Change Prometheus service to NodePort from ClusterIP:
$ kubectl patch svc new-prometheus -n monitoring -p '{"spec": {"type": "NodePort"}}'
Change prometheus-grafana service to LoadBalancer/NodePort from ClusterIP:
$ kubectl patch svc prometheus-grafana -n monitoring -p '{"spec": {"type": "NodePort"}}'
Note: If the user needs to access Prometheus and Grafana outside the network, the service type can be changed or a new service should be added to use LoadBalancer or create Ingress resources for production deployment.
Sample output after making the above 2 changes in services:
$ kubectl get svc -n monitoring
NAME TYPE CLUSTER-IP EXTERNAL-IP PORT(S) AGE
alertmanager-operated ClusterIP None <none> 9093/TCP,9094/TCP,9094/UDP 69m
new-alertmanager ClusterIP 10.100.190.160 <none> 9093/TCP 69m
new-operator ClusterIP 10.100.22.183 <none> 8080/TCP 69m
new-prometheus NodePort 10.100.31.79 <none> 9090:31669/TCP 69m
prometheus-grafana NodePort 10.100.149.205 <none> 80:30253/TCP 69m
prometheus-kube-state-metrics ClusterIP 10.100.21.186 <none> 8080/TCP 69m
prometheus-operated ClusterIP None <none> 9090/TCP 69m
prometheus-prometheus-node-exporter ClusterIP 10.100.69.43 <none> 9100/TCP 69m
Get the node details using the following command:
$ kubectl get node -o wide
ip-192-168-30-203.ap-south-1.compute.internal Ready <none> 5h13m v1.19.5 192.168.30.203 52.66.223.37 Ubuntu 20.04.2 LTS 5.4.0-1037-aws docker://19.3.8
ip-192-168-55-47.ap-south-1.compute.internal Ready <none> 5h13m v1.19.5 192.168.55.47 35.154.152.99 Ubuntu 20.04.2 LTS 5.4.0-1037-aws docker://19.3.8
ip-192-168-68-28.ap-south-1.compute.internal Ready <none> 5h13m v1.19.5 192.168.68.28 65.0.131.40 Ubuntu 20.04.2 LTS 5.4.0-1037-aws docker://19.3.8
Verify Prometheus service is accessible over web browser using http://<any_node_external-ip:
Example:
Note: It may be required to allow the Node Port number/traffic in the Firewall/Security Groups to access the above Grafana and Prometheus URL on the web browser.
Launch Grafana using Node's External IP and with corresponding NodePort of prometheus-grafana service
http://<any_node_external-ip>:<Grafana_SVC_NodePort>
Example:
Grafana Credentials:
Username: admin
Password: prom-operator
Password can be obtained using the command
$ (kubectl get secret \
--namespace monitoring prometheus-grafana \
-o jsonpath="{.data.admin-password}" \
| base64 --decode ; echo
)
The above credentials need to be provided when you need to access the Grafana console. Login to your Grafana console using the above credentials.
Users can upload a Grafana dashboard for Prometheus in 3 ways.
-
First method is by proving the Grafana id of the corresponding dashboard and then load it. Just find the Grafana dashboard id of the Prometheus and then just mention this id and then load it.
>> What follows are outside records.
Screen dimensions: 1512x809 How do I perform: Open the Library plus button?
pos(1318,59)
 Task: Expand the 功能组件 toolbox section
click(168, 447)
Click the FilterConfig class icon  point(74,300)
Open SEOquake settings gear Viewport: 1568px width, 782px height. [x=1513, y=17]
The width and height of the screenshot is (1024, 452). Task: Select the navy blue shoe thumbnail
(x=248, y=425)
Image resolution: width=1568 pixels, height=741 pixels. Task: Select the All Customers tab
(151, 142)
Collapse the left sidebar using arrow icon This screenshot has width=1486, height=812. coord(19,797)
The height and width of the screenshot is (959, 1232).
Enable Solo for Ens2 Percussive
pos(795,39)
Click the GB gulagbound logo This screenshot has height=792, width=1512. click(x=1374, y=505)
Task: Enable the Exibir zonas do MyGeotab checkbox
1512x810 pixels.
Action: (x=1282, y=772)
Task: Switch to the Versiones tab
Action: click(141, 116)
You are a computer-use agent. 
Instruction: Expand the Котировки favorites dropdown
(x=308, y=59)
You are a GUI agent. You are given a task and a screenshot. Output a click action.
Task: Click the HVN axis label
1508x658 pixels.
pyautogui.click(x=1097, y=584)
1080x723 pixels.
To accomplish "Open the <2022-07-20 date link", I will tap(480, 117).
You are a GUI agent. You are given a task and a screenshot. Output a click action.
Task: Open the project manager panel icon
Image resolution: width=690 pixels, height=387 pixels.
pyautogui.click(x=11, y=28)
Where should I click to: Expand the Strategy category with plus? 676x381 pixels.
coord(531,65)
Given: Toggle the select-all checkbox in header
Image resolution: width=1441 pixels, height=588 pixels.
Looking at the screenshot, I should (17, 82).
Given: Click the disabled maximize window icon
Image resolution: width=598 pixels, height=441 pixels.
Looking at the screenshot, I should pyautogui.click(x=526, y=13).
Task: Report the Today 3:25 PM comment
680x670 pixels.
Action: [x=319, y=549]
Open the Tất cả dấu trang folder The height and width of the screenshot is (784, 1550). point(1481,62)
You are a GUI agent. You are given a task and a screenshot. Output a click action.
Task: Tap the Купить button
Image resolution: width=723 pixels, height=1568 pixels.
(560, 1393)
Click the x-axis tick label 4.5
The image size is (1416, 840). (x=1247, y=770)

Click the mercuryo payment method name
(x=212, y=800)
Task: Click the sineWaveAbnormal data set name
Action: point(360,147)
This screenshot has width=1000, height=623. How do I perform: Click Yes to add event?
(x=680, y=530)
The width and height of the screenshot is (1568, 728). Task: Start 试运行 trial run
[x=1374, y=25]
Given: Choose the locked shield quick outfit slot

The Grafana dashboard id of Prometheus is 3681.
-
Another approach is download the following Grafana dashboard JSON file for Prometheus and then paste it in the console and then load it.
https://raw.githubusercontent.com/FUSAKLA/Prometheus2-grafana-dashboard/master/dashboard/prometheus2-dashboard.json
-
The other way to monitor Prometheus Operator is by using the inbuilt Prometheus dashboard. This can be obtained by searching on the Grafana dashboard and finding the Prometheus dashboard under the General category.